2013-02-16 / Viewpoints

MARIJUANA & SCIENCE

By Douglas D. Marlowe

(Dr. Douglas D. Marlowe is a senior scientist at the Treatment Research Institute and an adjunct associate professor of psychiatry at the University of Pennsylvania School of Medicine. He is also a lawyer and clinical psychologist.

Dr. Marlowe is an expert on the treatment of psychoactive substance use disorders and on topics of crime and substance abuse.)

Every dangerous and addictive drug was once believed to be safe and medicinal.

Cocaine, heroin and nicotine were once advertised as being good for you, or at least not harmful. In every instance, we learned otherwise -- the hard way.

Marijuana is the newest “safe” and “medicinal” drug to re-enact this tragic drama. Just as scientific research is documenting the unequivocal public-health and public-safety dangers of marijuana, states are moving rapidly towards legalization or decriminalization.

Drug courts serve seriously addicted individuals with long criminal records who have alienated nearly everyone they love.

In every case, they tell us it began with marijuana. Convinced that marijuana was safe, they learned it is, in fact, addictive, causes serious cardiovascular and respiratory disease, triggers mental illness and addiction to more serious drugs, and alienates friends, family and coworkers.

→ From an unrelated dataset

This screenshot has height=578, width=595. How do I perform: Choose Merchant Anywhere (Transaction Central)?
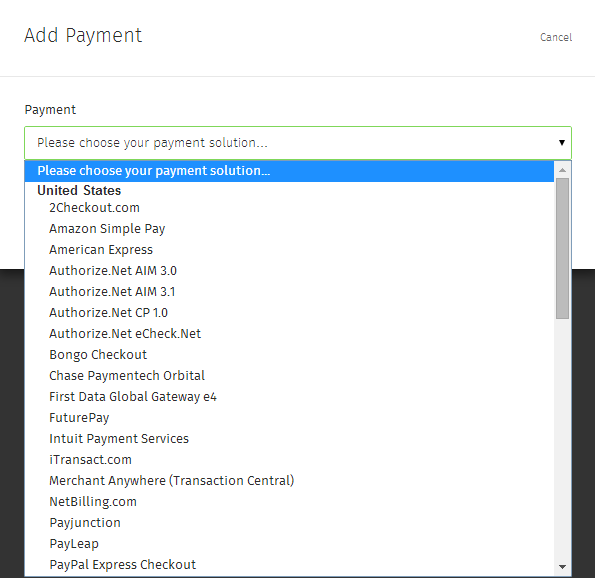point(289,481)
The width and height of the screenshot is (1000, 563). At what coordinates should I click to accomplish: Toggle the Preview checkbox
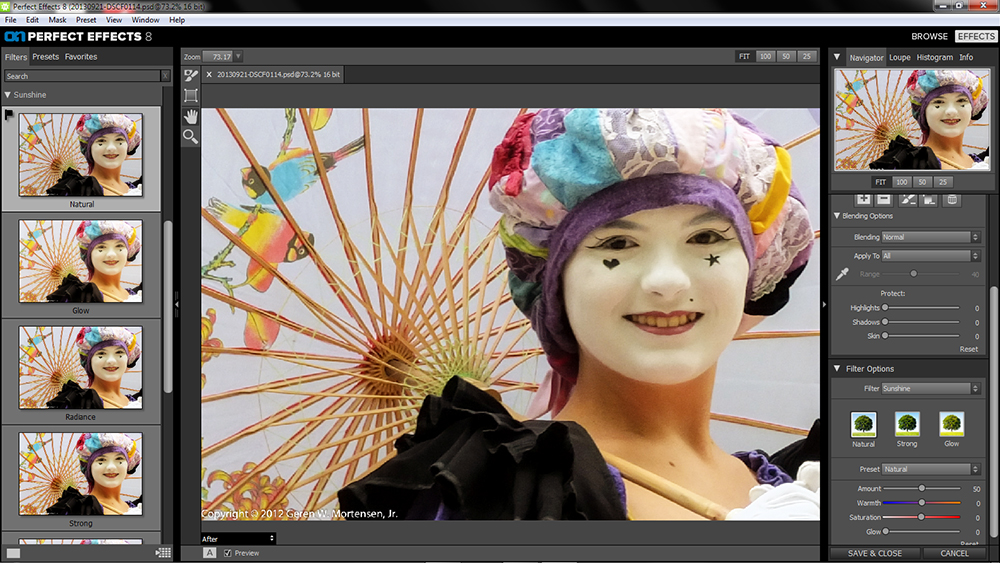coord(228,553)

The National Association of Drug Court Professionals (NADCP) has long been committed to guiding the drug court field and the broader criminal justice and treatment communities with science, not ideology. After thoroughly reviewing the research regarding the safety of recreational marijuana use and the efficacy of “medical” marijuana, NADCP unequivocally stands against the legalization of marijuana and the use of smoked marijuana as “medicine.”

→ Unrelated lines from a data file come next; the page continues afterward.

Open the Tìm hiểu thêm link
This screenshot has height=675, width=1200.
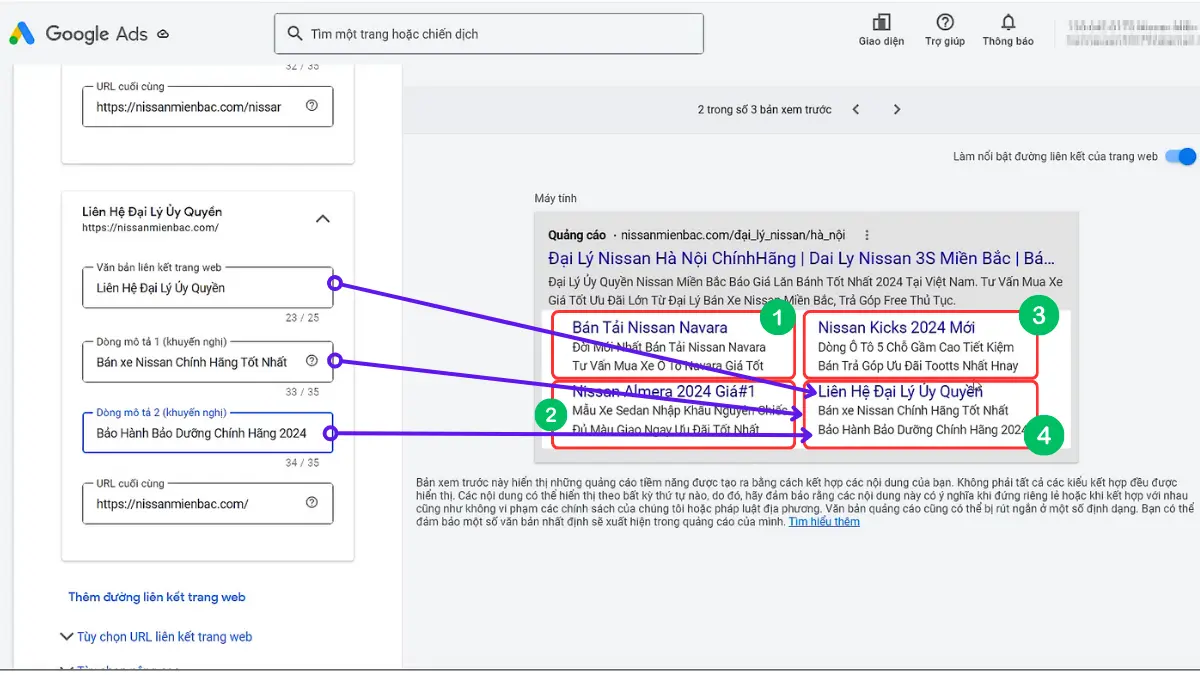pos(823,522)
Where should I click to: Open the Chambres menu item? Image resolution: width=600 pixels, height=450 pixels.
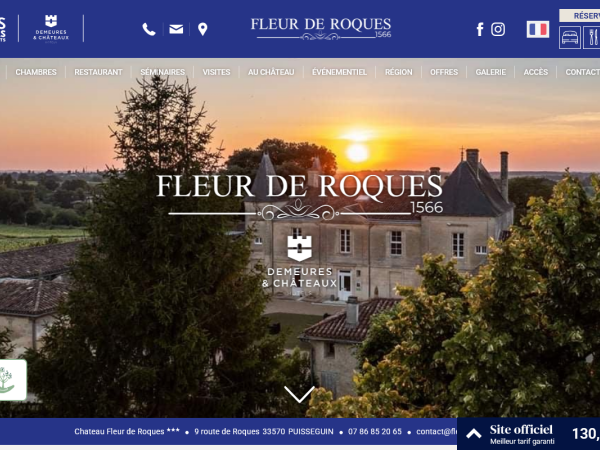coord(36,72)
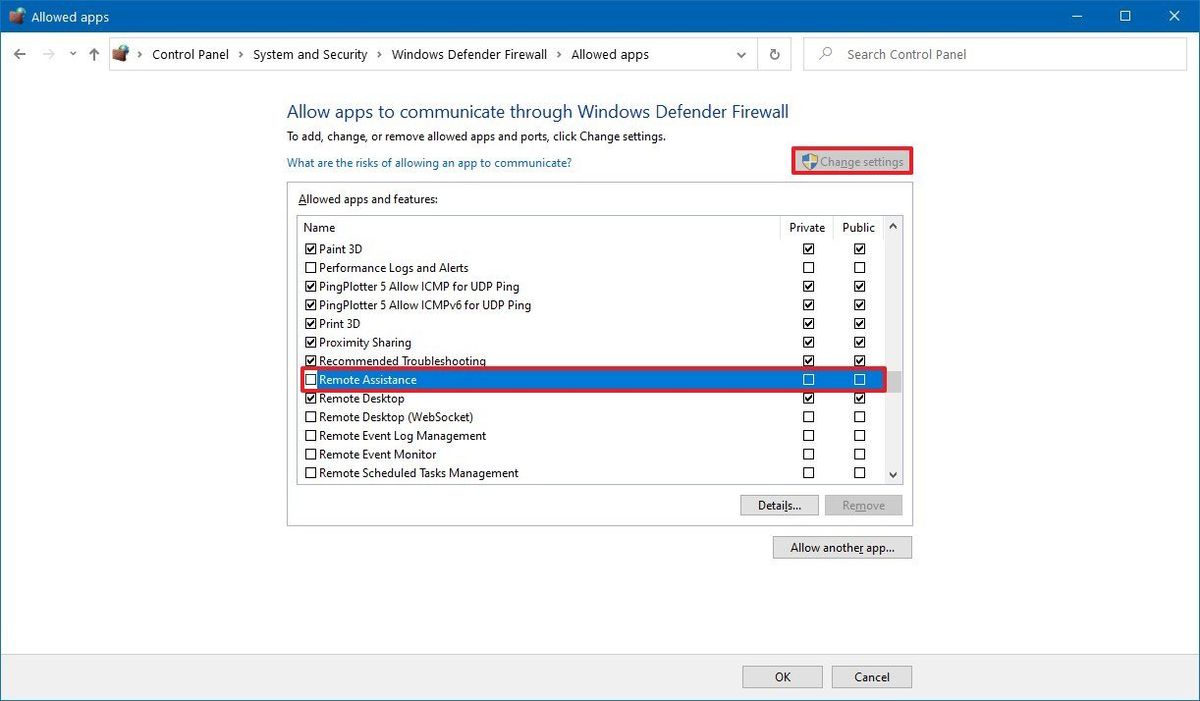Open the risks of allowing apps link

click(429, 162)
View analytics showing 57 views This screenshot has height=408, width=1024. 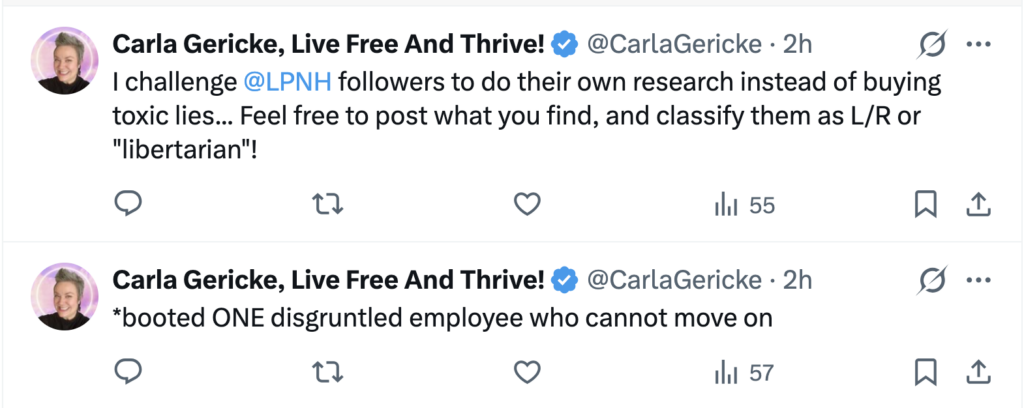[744, 373]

Our reasons for doing so are thoroughly explained and cited a position statement that can be found on the website, nadcp.org (click on “Learn” tab).

Unfortunately, the public discourse concerning drug policy in the U.S. has degenerated into a false-choice between incarceration and legalization. Both of these extreme positions are dangerous, costly and ineffective.

But research proves there is a middle ground. It is possible to reduce the devastating consequences of addiction and treat those already affected without overreacting and wasting public tax dollars.

Pick up any current issue of a scientific journal in the fields of psychology, psychiatry, counseling or criminology, and you will find studies documenting a new danger of marijuana. But that same journal will also contain studies documenting the curative effects of drug courts and dozens of other treatment programs.

We can and must do better. Science, not ideology, must be our guide to rational and informed public policy.